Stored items
———
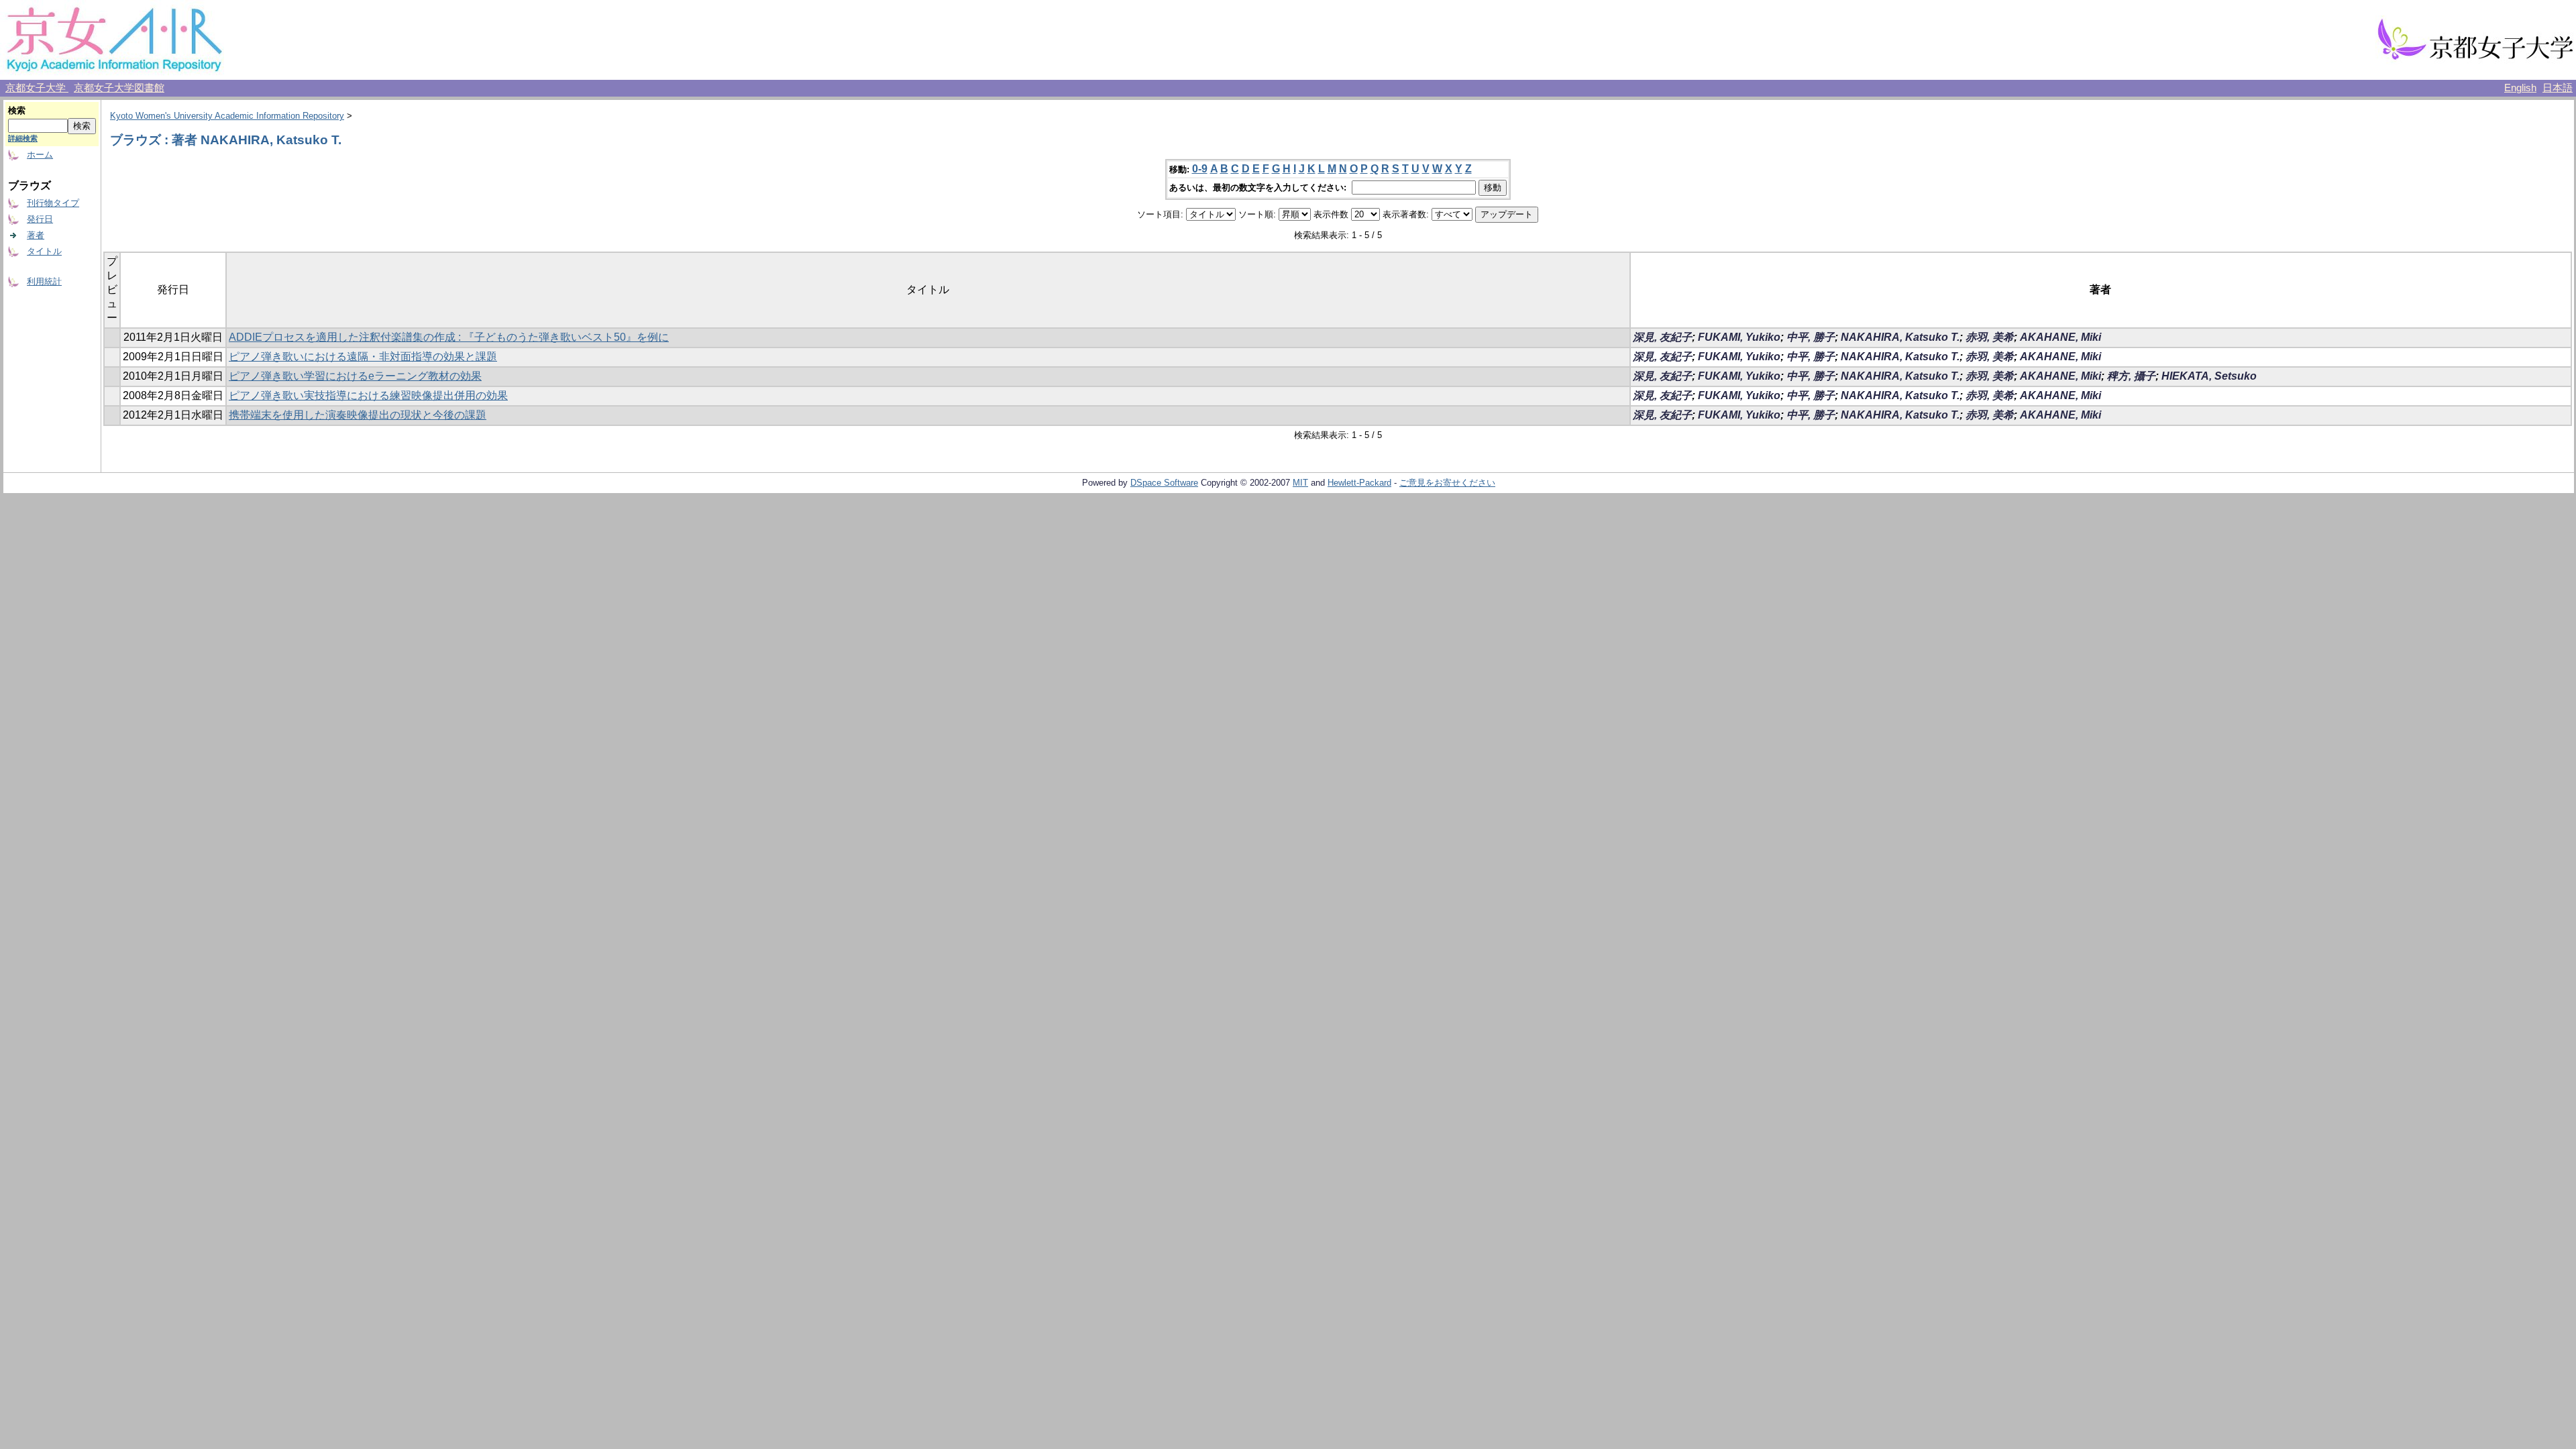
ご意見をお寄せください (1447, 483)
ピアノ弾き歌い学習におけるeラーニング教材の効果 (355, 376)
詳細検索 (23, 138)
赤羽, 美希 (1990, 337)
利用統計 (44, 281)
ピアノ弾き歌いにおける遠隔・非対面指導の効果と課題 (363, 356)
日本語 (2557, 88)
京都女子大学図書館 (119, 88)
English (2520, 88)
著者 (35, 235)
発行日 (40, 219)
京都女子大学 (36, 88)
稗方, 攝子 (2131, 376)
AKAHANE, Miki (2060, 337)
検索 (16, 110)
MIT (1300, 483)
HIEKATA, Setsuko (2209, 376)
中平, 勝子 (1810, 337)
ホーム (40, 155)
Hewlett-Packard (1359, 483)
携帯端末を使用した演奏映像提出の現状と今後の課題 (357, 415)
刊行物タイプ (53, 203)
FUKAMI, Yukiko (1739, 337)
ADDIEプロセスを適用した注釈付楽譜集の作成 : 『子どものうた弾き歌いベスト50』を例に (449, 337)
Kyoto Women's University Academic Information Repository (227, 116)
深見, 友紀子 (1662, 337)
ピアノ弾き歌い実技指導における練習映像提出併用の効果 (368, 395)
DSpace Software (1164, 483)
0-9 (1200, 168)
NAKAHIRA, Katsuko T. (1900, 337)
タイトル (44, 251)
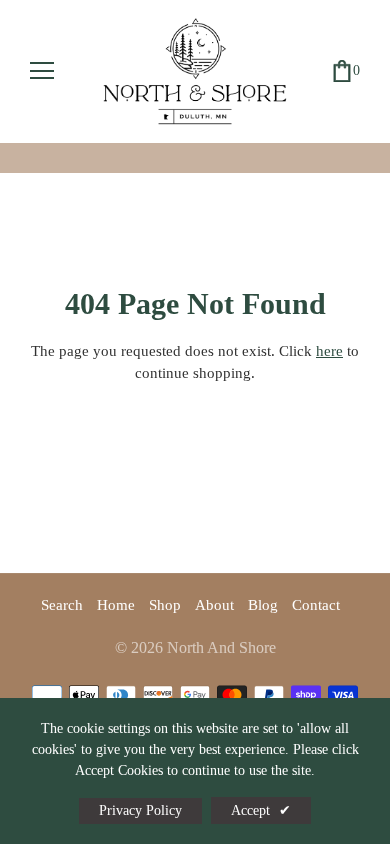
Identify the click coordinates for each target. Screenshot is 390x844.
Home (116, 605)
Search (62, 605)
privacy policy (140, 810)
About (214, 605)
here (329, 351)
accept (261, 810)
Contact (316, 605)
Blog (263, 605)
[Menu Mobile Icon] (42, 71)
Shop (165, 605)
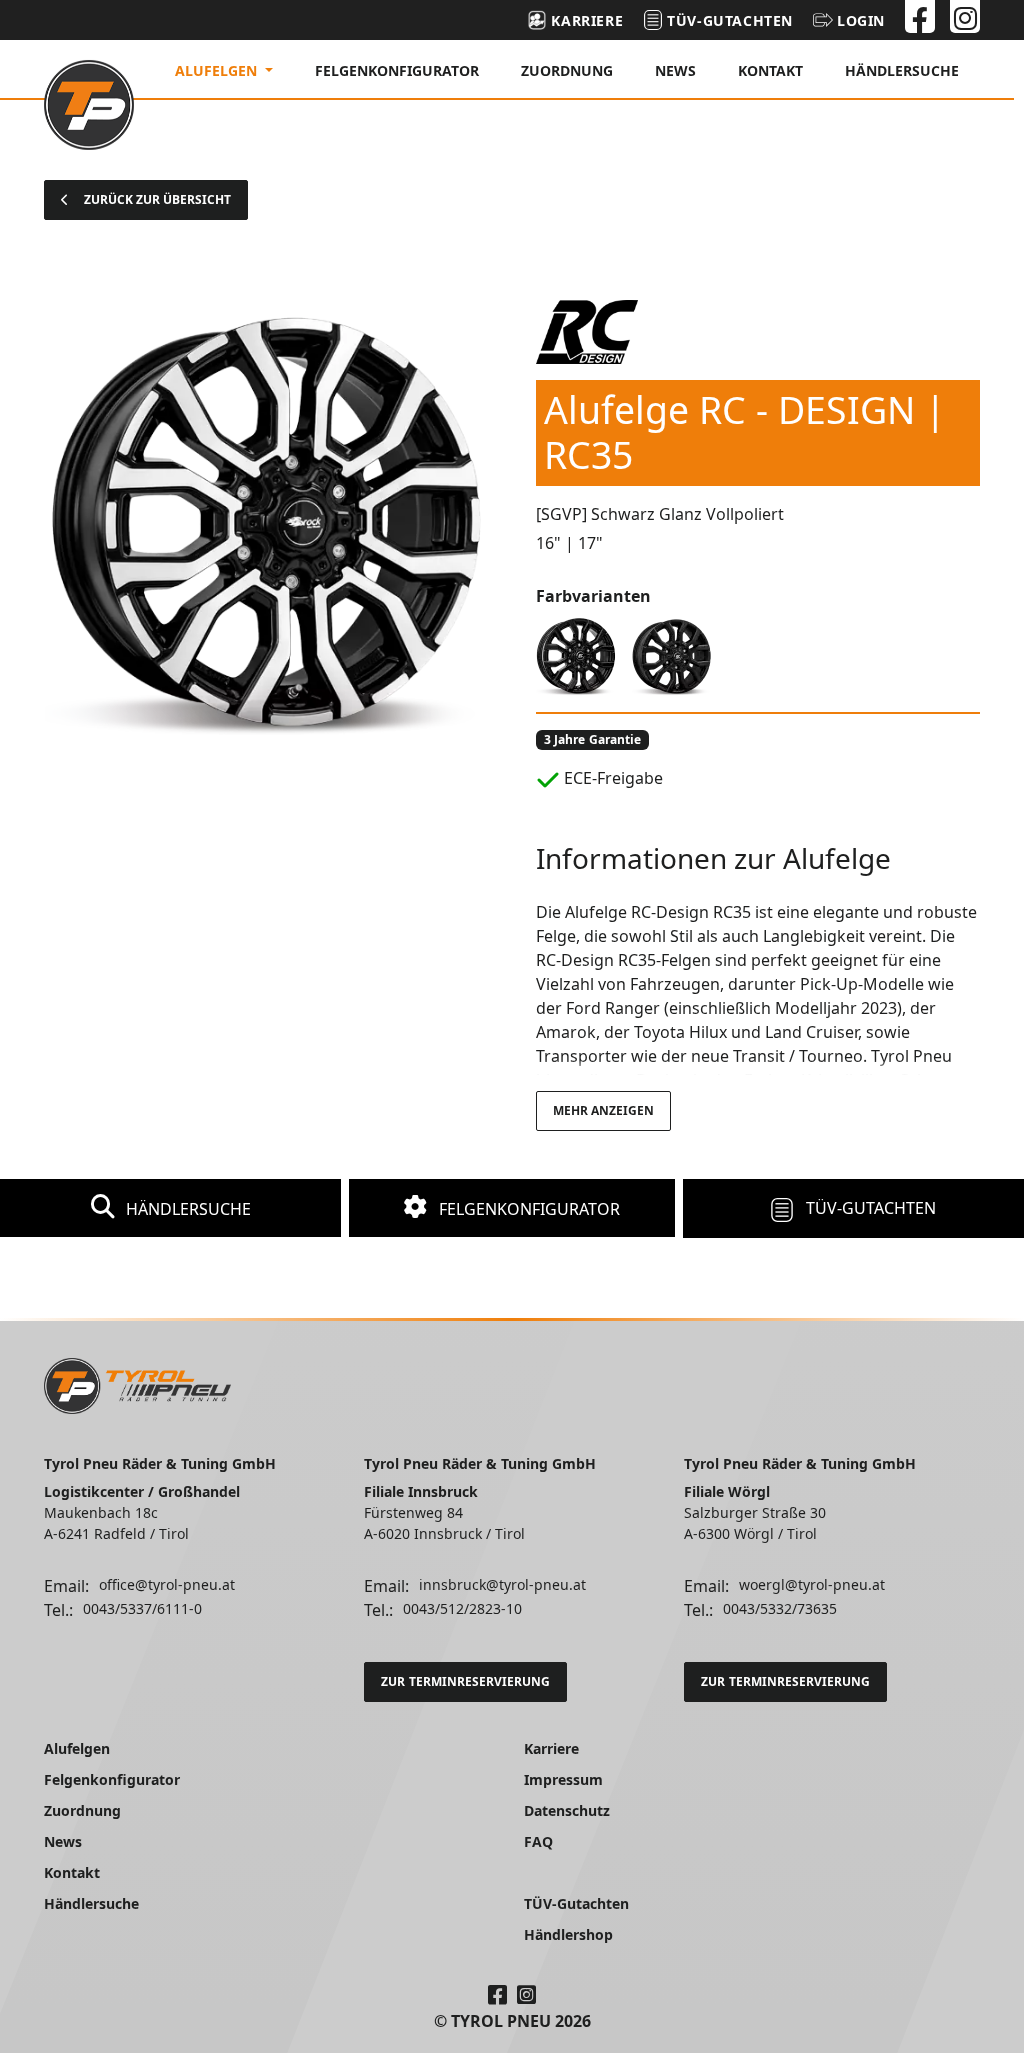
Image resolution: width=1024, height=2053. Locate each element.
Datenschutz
———
## Work order
Give back each entry exactly as it appears. Leave pictures out.

## Solution for this exercise
ご意見をお寄せください (1447, 483)
ピアノ弾き歌い学習におけるeラーニング教材の効果 (355, 376)
詳細検索 (23, 138)
赤羽, 美希 (1990, 337)
利用統計 (44, 281)
ピアノ弾き歌いにおける遠隔・非対面指導の効果と課題 (363, 356)
日本語 (2557, 88)
京都女子大学図書館 (119, 88)
English (2520, 88)
著者 (35, 235)
発行日 (40, 219)
京都女子大学 (36, 88)
稗方, 攝子 (2131, 376)
AKAHANE, Miki (2060, 337)
検索 (16, 110)
MIT (1300, 483)
HIEKATA, Setsuko (2209, 376)
中平, 勝子 (1810, 337)
ホーム (40, 155)
Hewlett-Packard (1359, 483)
携帯端末を使用した演奏映像提出の現状と今後の課題 (357, 415)
刊行物タイプ (53, 203)
FUKAMI, Yukiko (1739, 337)
ADDIEプロセスを適用した注釈付楽譜集の作成 : 『子どものうた弾き歌いベスト50』を例に (449, 337)
Kyoto Women's University Academic Information Repository (227, 116)
深見, 友紀子 (1662, 337)
ピアノ弾き歌い実技指導における練習映像提出併用の効果 (368, 395)
DSpace Software (1164, 483)
0-9 (1200, 168)
NAKAHIRA, Katsuko T. (1900, 337)
タイトル (44, 251)
Identify the click coordinates for each target. Screenshot is 390x844.
Home (116, 605)
Search (62, 605)
privacy policy (140, 810)
About (214, 605)
here (329, 351)
accept (261, 810)
Contact (316, 605)
Blog (263, 605)
[Menu Mobile Icon] (42, 71)
Shop (165, 605)
Image resolution: width=1024, height=2053. Locate each element.
Datenschutz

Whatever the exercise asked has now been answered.